One group has been arguing “the reality is that in the coming years the world may no longer need BC.’s LNG” and that could mean “the risk of future stranded assets.” Of course, they aren’t at all concerned about investors; they’re just desperately throwing every brick they can think of in organized and well-funded political campaigns to influence government.

Meanwhile, two of their prime targets proceed with their government-approved plans: LNG Canada  moves steadily toward overseas exports in 2025, and Woodfibre LNG is moving toward construction, and shipping pre-sold exports in 2027. BC has also approved Fortis BC’s planned marine LNG terminal  on the Fraser, which would provide LNG as fuel for visiting ships, and could also handle export cargoes from an expanded FortisBC plant in Delta.

And First Nations are working on the Haisla Nation’s Cedar LNG project, and the Nisga’a Nation’s proposed Ksi Lisims LNG operation. Odd how the activists refrain from criticizing the First Nations Peoples who want to export LNG to help their communities thrive .

And, somehow, the activists’ messages fail to impress LNG developers in the U.S., Australia, the United Arab Emirates, Russia, and Qatar. For context, Qatar is building or chartering 104 LNG carriers, and plans to double its LNG output by the end of 2030. It would then produce 142 million megatonnes of LNG a year — more than 20 times the 7 million from the LNG Canada plant.

The critics’ climate issues and concerns are indeed legitimate, no argument. World emissions hit a record high in 2023, the International Energy Agency reports. Emissions in advanced economies fell to a 50-year low, but rose in China and India.

China in 2023 accounted for 35 percent of global carbon-dioxide emissions. The U.S. stood at 12.5 percent and India at 7.7 percent. While China has indeed made much progress on renewables, it and India continue to burn more and more coal.

Why Canadian groups think they can solve world issues by focussing on relatively modest LNG proposals in Canada is beyond us.

Our Canadian LNG will be environmentally cleaner than LNG from many rival suppliers. And buyers can use it to generate more of their electricity, replacing coal-powered generation that produces far more emissions. That’s an environmental plus.
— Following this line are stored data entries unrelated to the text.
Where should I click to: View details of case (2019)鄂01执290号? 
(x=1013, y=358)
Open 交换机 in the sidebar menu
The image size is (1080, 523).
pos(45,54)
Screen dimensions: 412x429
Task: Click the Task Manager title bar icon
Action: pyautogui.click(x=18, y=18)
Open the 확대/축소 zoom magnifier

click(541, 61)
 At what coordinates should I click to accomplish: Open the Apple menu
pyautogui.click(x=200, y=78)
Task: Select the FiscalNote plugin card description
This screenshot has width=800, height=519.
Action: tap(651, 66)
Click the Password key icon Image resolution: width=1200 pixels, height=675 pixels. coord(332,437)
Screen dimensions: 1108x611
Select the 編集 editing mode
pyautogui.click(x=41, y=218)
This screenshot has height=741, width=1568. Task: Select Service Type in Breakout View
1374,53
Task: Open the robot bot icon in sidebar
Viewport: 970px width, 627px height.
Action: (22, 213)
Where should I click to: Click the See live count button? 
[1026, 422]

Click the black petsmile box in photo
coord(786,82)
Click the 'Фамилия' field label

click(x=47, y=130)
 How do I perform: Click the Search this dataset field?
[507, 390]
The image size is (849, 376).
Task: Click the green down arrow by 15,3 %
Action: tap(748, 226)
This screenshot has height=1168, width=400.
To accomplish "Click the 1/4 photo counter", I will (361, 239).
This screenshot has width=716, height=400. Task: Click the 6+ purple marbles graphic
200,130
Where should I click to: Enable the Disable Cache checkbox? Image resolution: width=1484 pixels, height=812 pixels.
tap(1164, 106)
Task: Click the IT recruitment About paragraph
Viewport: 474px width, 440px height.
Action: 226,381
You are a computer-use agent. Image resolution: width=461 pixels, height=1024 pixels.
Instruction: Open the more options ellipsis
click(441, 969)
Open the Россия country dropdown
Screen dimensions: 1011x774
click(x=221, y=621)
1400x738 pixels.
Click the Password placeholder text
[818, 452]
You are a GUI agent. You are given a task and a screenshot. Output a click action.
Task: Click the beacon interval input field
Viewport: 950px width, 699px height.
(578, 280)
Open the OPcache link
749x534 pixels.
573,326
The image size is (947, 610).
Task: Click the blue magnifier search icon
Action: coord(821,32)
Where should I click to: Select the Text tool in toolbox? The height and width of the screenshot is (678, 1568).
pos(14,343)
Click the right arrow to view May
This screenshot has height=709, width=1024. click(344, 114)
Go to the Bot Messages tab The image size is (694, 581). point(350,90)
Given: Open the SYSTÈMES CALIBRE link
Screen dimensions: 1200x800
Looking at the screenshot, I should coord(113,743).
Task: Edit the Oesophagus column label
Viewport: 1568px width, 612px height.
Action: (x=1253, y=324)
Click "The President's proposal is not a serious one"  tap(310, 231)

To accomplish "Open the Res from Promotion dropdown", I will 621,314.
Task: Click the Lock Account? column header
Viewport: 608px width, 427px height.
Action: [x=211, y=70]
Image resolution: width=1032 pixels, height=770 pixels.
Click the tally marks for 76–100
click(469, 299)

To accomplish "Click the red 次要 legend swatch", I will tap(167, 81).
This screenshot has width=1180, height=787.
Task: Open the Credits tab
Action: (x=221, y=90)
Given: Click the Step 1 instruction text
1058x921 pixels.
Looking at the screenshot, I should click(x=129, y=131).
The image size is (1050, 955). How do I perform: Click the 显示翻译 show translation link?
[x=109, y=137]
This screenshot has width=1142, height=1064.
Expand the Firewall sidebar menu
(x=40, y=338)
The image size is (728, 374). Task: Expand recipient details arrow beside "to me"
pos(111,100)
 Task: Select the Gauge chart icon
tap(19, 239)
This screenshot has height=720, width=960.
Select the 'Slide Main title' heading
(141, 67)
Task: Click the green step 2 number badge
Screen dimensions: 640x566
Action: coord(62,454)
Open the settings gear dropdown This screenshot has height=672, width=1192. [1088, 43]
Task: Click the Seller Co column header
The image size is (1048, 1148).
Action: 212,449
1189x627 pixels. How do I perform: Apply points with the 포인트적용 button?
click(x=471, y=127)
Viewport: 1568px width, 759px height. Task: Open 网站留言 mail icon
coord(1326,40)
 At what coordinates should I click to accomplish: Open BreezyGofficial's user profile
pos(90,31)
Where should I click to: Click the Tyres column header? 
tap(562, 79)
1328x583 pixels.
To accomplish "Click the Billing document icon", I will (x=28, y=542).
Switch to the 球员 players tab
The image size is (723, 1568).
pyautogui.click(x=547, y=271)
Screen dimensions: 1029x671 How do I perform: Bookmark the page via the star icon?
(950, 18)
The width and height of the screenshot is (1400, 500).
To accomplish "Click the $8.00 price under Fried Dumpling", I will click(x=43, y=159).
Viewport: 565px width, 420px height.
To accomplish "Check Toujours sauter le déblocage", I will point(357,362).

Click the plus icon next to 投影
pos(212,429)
LNG Canada will have an emissions intensity of 0.15 percent of carbon dioxide per tonne of LNG produced, less than half the global industry average of 0.35 percent per tonne, and 35 percent lower than the best-performing facility.

Woodfibre LNG will be the world’s first net-zero LNG export facility — 23 years ahead of government net-zero goals. Woodfibre LNG will have an emissions intensity of just 0.04 percent — and that’s less than one sixth of the global industry average.

The Haisla’s Cedar LNG project will have an emissions intensity of just 0.08 percent of CO2 per tonne of LNG. That’s less than a third of the global average. Its plans call for emissions to be near zero by 2030.

And the Nisga’a Ksi Lisims project promises to be operating with net-zero emissions within three years of the project’s first shipment.

Our LNG has another advantage over U.S. LNG: The shipping distance from BC to prime Asian buyers is about 10 days compared to 20 days from U.S. Gulf Coast LNG plants. That means 50-60 percent lower emissions from the ships carrying the LNG.

Canada produces only 1.5 percent of world greenhouse-gas emissions. As Canada’s independent parliamentary budget officer reported in 2022: “Canada’s own emissions are not large enough to materially impact climate change.”

Thus the First Nations LNG Alliance points out: “You could shut the entire country down —  no energy, no industry, no jobs, no transportation, no heat, no light — and that reduction of 1.5 percent of emissions could be wiped out by new energy development and new emissions in other countries in a matter of some months or perhaps a few years.”

And so the Alliance says: “So we have government punishing taxpayers, First Nations and industry by putting on blinkers when it comes to LNG. Ottawa views Canada as a geographical silo in which we must meet our emissions targets, regardless of what others do.

“It’s long past time, indeed, to act locally — but think globally.”